*DOCUMENT SECTION*.
Pathways & interactions
Peptidase A22B, signal peptide peptidase (IPR007369)
Short name: Peptidase_A22B_SPP
Overlapping homologous superfamilies
This group of sequences contain aspartic endopeptidases that belong to MEROPS peptidase family A22 (presenilin family), subfamily A22B. These are intramembrane cleaving proteases (I-CLiPs). They are also known as signal peptide peptidases (SPPs) [PMID: 14741365]. SPP cleaves remnant signal peptides left behind in the membrane by the action of signal peptidase and also plays key roles in immune surveillance and the maturation of certain viral proteins [PMID: 12966028].
The tertiary structure of a homologue from the archaean Methanoculleus marisnigri has been solved and shows a unique fold which includes nine transmembrane segments that form a horseshoe shape [PMID: 23254940]. SPPs do not require cofactors as demonstrated by expression in bacteria and purification of a proteolytically active form. The C-terminal region defines the functional domain, which is in itself sufficient for proteolytic activity [PMID: 17517891].

*LISTED ENTRIES*.
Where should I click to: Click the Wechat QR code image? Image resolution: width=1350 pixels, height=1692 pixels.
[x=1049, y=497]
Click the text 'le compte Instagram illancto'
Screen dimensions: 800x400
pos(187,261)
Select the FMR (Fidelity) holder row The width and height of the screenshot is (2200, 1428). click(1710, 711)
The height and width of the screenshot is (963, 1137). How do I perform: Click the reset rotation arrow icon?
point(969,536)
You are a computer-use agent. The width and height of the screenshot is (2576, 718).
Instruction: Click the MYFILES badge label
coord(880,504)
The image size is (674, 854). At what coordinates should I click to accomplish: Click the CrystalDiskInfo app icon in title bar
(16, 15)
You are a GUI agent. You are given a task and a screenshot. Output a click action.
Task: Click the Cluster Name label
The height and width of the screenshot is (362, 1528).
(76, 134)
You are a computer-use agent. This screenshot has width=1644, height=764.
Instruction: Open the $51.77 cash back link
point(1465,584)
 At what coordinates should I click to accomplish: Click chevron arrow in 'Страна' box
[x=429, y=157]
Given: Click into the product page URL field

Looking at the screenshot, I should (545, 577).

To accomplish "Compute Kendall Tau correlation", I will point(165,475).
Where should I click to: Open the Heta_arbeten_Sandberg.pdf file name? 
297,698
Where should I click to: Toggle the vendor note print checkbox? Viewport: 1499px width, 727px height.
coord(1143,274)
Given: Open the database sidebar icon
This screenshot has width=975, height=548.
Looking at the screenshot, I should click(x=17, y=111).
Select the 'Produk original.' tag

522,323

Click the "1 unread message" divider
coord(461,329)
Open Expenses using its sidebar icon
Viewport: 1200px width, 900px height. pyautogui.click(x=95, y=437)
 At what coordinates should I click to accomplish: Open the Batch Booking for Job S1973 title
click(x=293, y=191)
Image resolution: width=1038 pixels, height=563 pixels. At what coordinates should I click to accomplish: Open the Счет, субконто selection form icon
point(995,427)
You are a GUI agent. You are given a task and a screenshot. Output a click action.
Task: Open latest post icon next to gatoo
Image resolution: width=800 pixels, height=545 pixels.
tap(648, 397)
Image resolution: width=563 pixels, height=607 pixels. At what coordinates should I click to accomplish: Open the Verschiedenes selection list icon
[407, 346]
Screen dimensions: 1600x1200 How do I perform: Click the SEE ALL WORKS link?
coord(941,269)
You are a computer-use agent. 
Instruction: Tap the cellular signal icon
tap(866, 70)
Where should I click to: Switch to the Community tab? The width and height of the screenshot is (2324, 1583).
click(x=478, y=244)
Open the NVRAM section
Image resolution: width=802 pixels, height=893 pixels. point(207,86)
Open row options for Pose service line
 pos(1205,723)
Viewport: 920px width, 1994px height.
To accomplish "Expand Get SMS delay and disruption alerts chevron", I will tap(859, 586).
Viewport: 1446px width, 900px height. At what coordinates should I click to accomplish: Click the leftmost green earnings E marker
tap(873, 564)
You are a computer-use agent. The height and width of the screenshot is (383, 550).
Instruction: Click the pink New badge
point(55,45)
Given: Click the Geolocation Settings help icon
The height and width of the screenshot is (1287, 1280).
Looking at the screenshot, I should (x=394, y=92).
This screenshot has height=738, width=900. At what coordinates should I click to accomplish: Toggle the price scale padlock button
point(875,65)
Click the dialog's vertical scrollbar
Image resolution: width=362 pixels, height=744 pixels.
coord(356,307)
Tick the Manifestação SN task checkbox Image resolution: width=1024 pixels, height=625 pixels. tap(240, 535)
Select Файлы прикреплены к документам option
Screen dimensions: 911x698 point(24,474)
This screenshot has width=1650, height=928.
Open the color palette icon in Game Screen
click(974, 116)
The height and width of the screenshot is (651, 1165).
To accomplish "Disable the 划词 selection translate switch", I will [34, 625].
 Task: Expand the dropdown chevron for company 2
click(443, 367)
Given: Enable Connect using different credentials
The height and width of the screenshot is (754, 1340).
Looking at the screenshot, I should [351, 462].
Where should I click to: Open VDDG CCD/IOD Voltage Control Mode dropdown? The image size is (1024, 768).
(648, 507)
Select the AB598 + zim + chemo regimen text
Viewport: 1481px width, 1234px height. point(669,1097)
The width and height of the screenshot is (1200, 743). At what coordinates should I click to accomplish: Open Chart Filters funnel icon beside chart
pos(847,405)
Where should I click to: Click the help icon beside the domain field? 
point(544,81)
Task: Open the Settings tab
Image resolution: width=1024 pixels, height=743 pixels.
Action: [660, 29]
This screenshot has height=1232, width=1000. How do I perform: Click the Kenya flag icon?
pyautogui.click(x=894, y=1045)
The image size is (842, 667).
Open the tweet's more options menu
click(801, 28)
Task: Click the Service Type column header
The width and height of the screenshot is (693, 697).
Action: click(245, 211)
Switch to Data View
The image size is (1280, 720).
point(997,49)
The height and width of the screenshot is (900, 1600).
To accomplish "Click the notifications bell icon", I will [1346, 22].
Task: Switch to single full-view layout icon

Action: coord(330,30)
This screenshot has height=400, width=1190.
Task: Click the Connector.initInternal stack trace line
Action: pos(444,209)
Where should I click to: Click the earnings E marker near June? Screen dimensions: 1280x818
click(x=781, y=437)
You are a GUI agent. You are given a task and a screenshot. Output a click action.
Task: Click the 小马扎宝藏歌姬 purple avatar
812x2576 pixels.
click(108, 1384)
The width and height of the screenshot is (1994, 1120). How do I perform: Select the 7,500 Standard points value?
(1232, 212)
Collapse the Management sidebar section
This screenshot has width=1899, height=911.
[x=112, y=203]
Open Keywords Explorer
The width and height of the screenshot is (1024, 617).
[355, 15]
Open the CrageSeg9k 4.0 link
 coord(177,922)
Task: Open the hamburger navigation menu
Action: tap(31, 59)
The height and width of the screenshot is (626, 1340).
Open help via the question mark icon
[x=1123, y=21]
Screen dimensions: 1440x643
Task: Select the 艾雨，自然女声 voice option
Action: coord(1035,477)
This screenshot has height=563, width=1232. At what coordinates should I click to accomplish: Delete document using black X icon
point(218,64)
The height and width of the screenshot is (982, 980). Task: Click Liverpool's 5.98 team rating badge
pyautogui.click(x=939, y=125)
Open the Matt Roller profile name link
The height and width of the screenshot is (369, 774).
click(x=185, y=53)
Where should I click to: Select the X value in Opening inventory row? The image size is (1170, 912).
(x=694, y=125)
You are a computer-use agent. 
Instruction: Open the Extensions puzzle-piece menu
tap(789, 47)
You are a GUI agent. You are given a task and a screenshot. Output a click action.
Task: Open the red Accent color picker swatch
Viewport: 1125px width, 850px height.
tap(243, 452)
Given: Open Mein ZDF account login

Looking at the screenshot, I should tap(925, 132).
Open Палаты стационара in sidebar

*TRY IT*.
Write the next part of the entry on the signal peptide peptidase family (Peptidase A22B), which appears before the lines, starting after its last sentence.

*RESPONSE*.
Aspartic peptidases, also known as aspartyl proteases (EC:3.4.23.-), are widely distributed proteolytic enzymes [PMID: 6795036, PMID: 2194475, PMID: 1851433] known to exist in vertebrates, fungi, plants, protozoa, bacteria, archaea, retroviruses and some plant viruses. All known aspartic peptidases are endopeptidases. A water molecule, activated by two aspartic acid residues, acts as the nucleophile in catalysis. Aspartic peptidases can be grouped into five clans, each of which shows a unique structural fold [PMID: 8439290].
- Peptidases in clan AA are either bilobed (family A1 or the pepsin family) or are a homodimer (all other families in the clan, including retropepsin from HIV-1/AIDS) [PMID: 2682266]. Each lobe consists of a single domain with a closed beta-barrel and each lobe contributes one Asp to form the active site. Most peptidases in the clan are inhibited by the naturally occurring small-molecule inhibitor pepstatin [PMID: 4912600].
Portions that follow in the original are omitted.